À la fin de ses études, Paul fut embauché comme cadre superviseur à l’AOIP (Association des Ouvriers en Instruments de Précision) de Guingamp, qui fabriquait du matériel pour la téléphonie, alors en pleine expansion. Là-bas, il rencontra Jeanne, qui était secrétaire, le coup de foudre fut immédiat, ils se marièrent rapidement. Ils habitaient une petite maison confortable et attendaient vainement de pouvoir y accueillir leur premier enfant. Ils avaient une passion commune pour l’aviation. Paul racheta sur l’aérodrome de Saint-Brieuc un vieux bimoteur à l’abandon. Ils passaient leurs week-ends à le restaurer. Ce fut le jour de leur premier vol que Jeanne fut prise de vertiges et de vomissements qu’ils apprirent l’heureuse nouvelle : ils allaient enfin être parents.

Quand cet enfant vint au monde, ils n’eurent d’autre volonté que de l’appeler Victoire.

Jean passa son diplôme de CAP maçonnerie l’année où Paul et Jeanne se marièrent. Il passait quasiment tous les week-ends chez le jeune couple et participait à la rénovation du bimoteur. Le dimanche soir il retournait à Dahouët chez ses parents, il travaillait chez un patron le temps de mettre un petit pécule de côté pour monter son entreprise à Guingamp et s’installer près de son frère et de sa belle-sœur.

C’est un dimanche soir, en descendant du bus qui le ramenait de Guingamp, qu’il fit la connaissance de Madeleine. Il faisait nuit, une bruine tombait, elle grelottait sous l’abribus. Il l’aborda pour lui demander si elle allait bien, elle s’effondra en larmes disant qu’elle sortait de la DDASS de Rennes et qu’elle cherchait du boulot. Jean sut tout de suite que ce serait la femme de sa vie. Il l’emmena chez ses parents, Germaine cherchait une vendeuse pour l’aider, le gîte et le couvert étaient compris dans le contrat.

Quand Germaine vit comment Jean regardait la jeune femme, elle l’embaucha et Madeleine s’installa dans la malouinière. Mais le chemin pour conquérir le cœur de Madeleine fut rude pour Jean. Du fait de son enfance à la DDASS et de l’abandon de ses parents, elle ne voulait pas s’engager et ne souhaitait pas fonder une famille.

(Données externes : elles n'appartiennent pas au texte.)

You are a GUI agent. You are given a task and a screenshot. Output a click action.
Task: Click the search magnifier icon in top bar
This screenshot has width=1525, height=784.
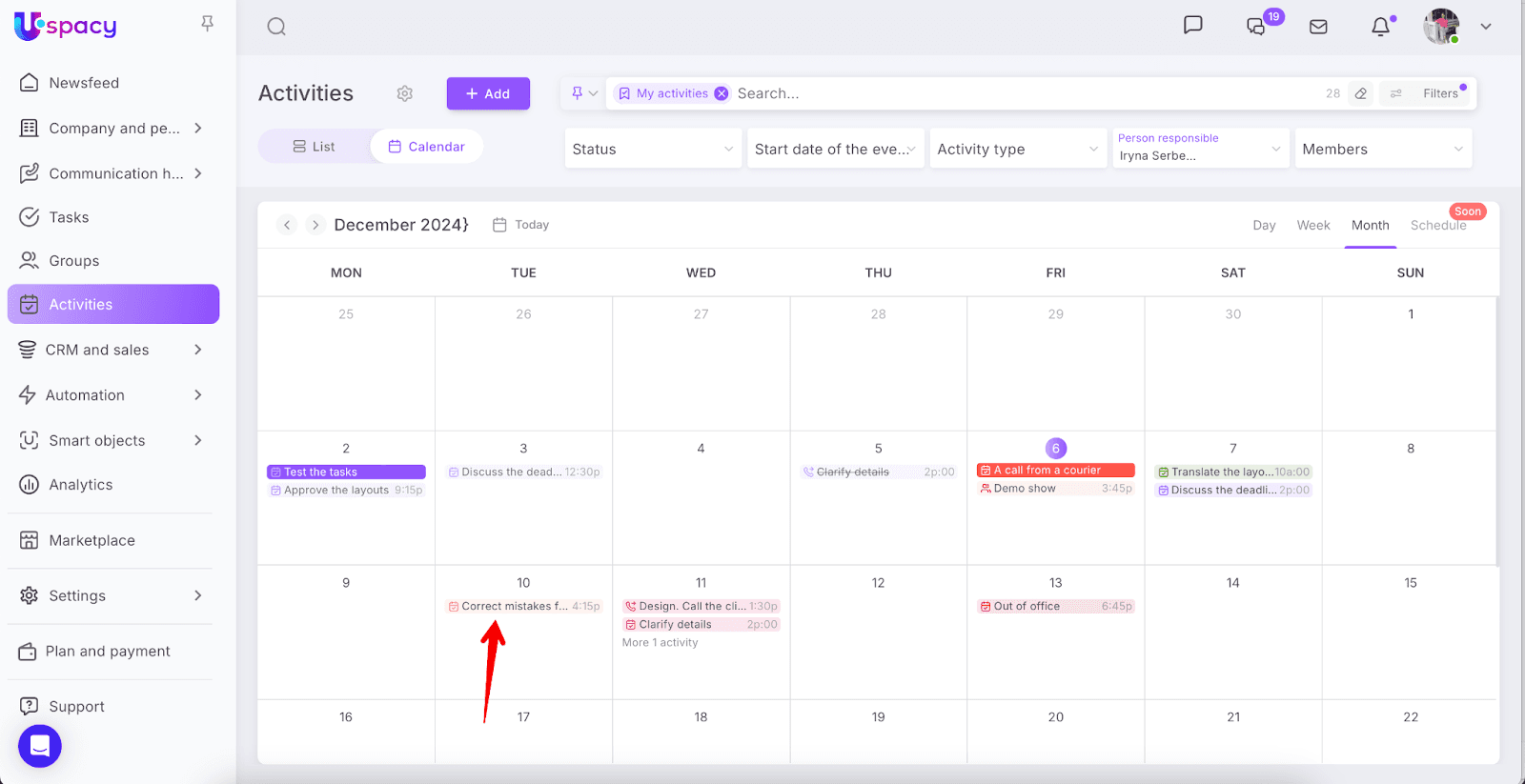pos(276,27)
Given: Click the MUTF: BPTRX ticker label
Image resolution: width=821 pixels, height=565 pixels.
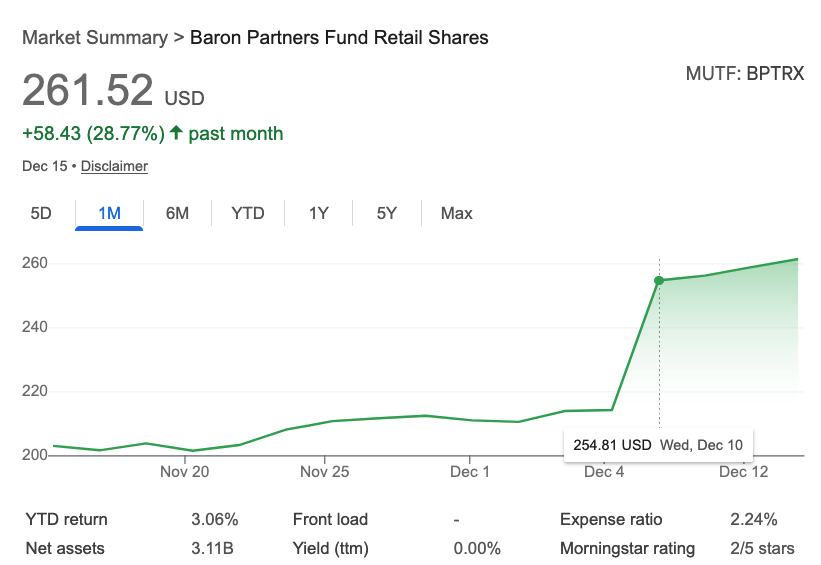Looking at the screenshot, I should (x=744, y=74).
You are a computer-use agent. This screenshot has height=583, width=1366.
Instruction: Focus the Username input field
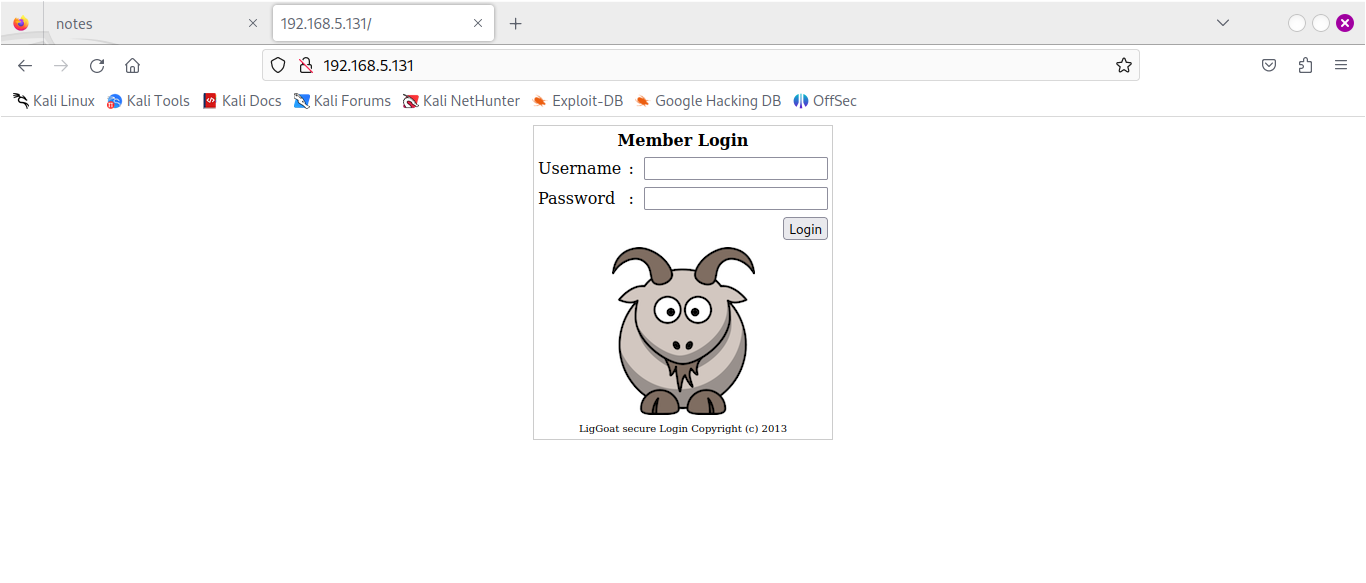point(735,169)
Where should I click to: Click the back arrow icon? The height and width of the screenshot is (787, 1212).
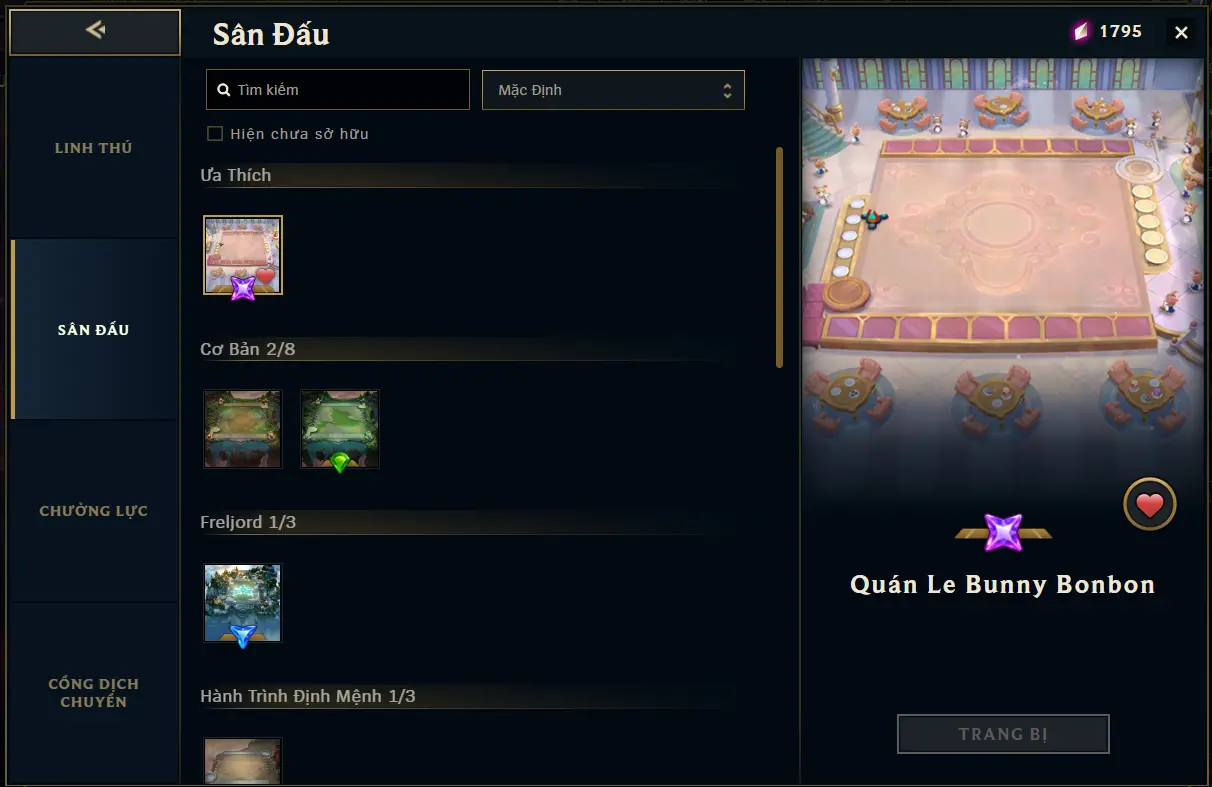[x=95, y=30]
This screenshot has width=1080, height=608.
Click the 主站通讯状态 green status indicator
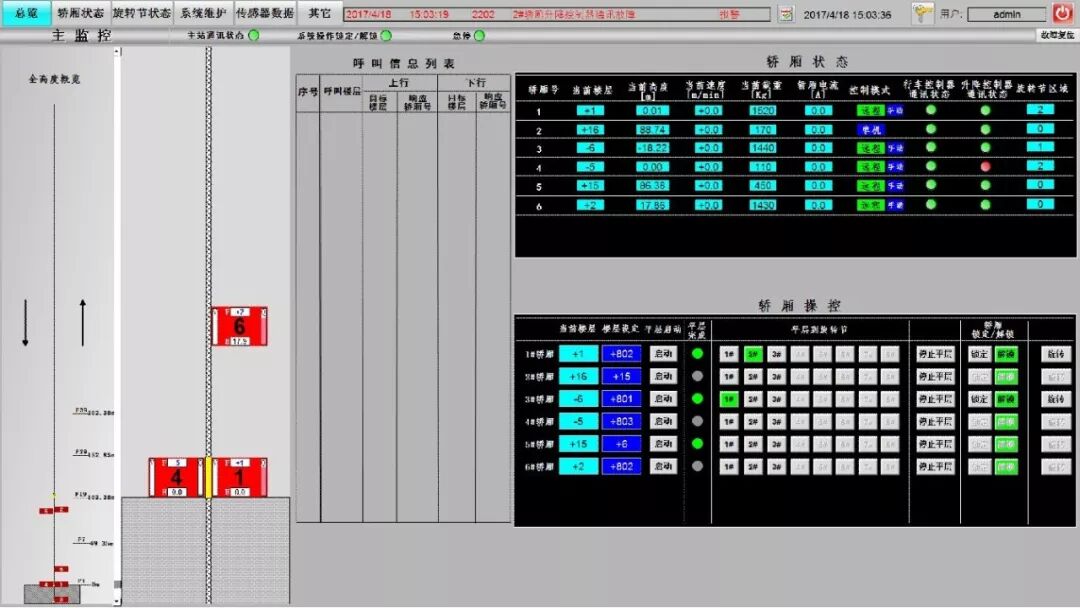[253, 36]
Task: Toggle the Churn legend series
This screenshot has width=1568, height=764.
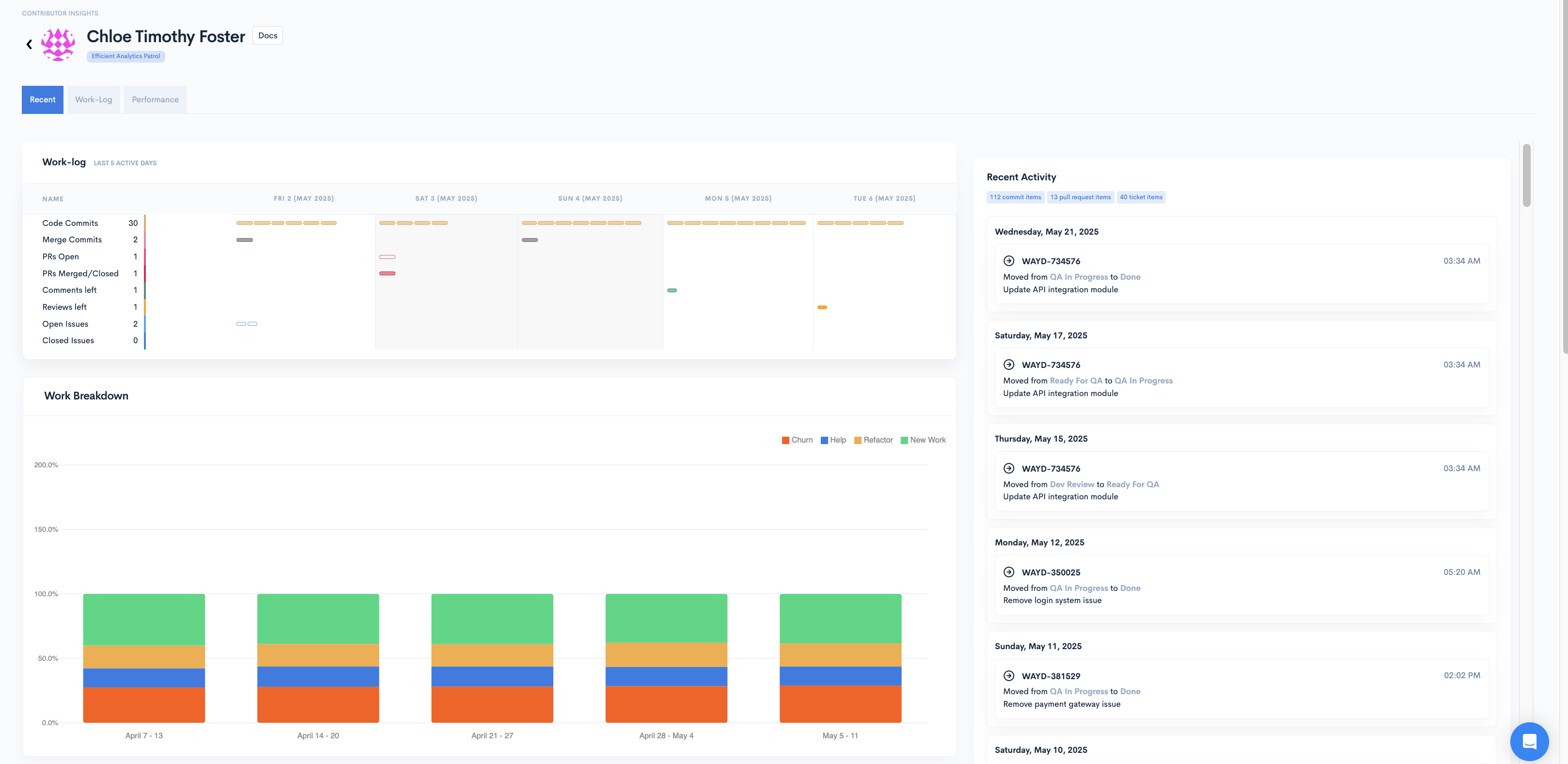Action: coord(797,440)
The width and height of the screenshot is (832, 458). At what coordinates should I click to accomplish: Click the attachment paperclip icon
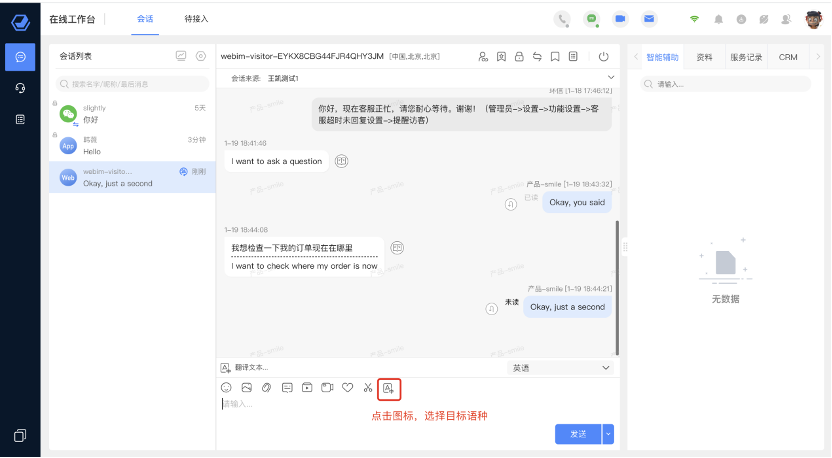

Le regard Madeleine sur Jean changea peu à peu, en voyant l’amour qu’il avait pour sa famille, en particulier pour son frère et sa belle-sœur. Rapidement, elle partagea avec eux les week-ends de rénovation de l’avion et se lia d’amitié avec Jeanne.

Lorsque Jean apprit la nouvelle de l’arrivée du bébé de son frère, elle vit tellement d’amour dans ses yeux que, ce soir-là, à la descente du bus, elle osa enfin l’embrasser et lui dire qu’avec lui, elle voulait bien aller jusqu’au bout du monde.

Six mois plus tard, ils se disaient oui et s’installèrent au début chez Paul et Jeanne, pour aider cette dernière pendant sa grossesse.

Par un beau matin de juillet, Victoire vint au monde en avance, mais en bonne santé, c’était une petite fille potelée avec une crinière rousse et de beaux yeux verts. Sept mois plus tard naissait Sébastien, le fils de Jean et Madeleine, suivi un an plus tard de Simon.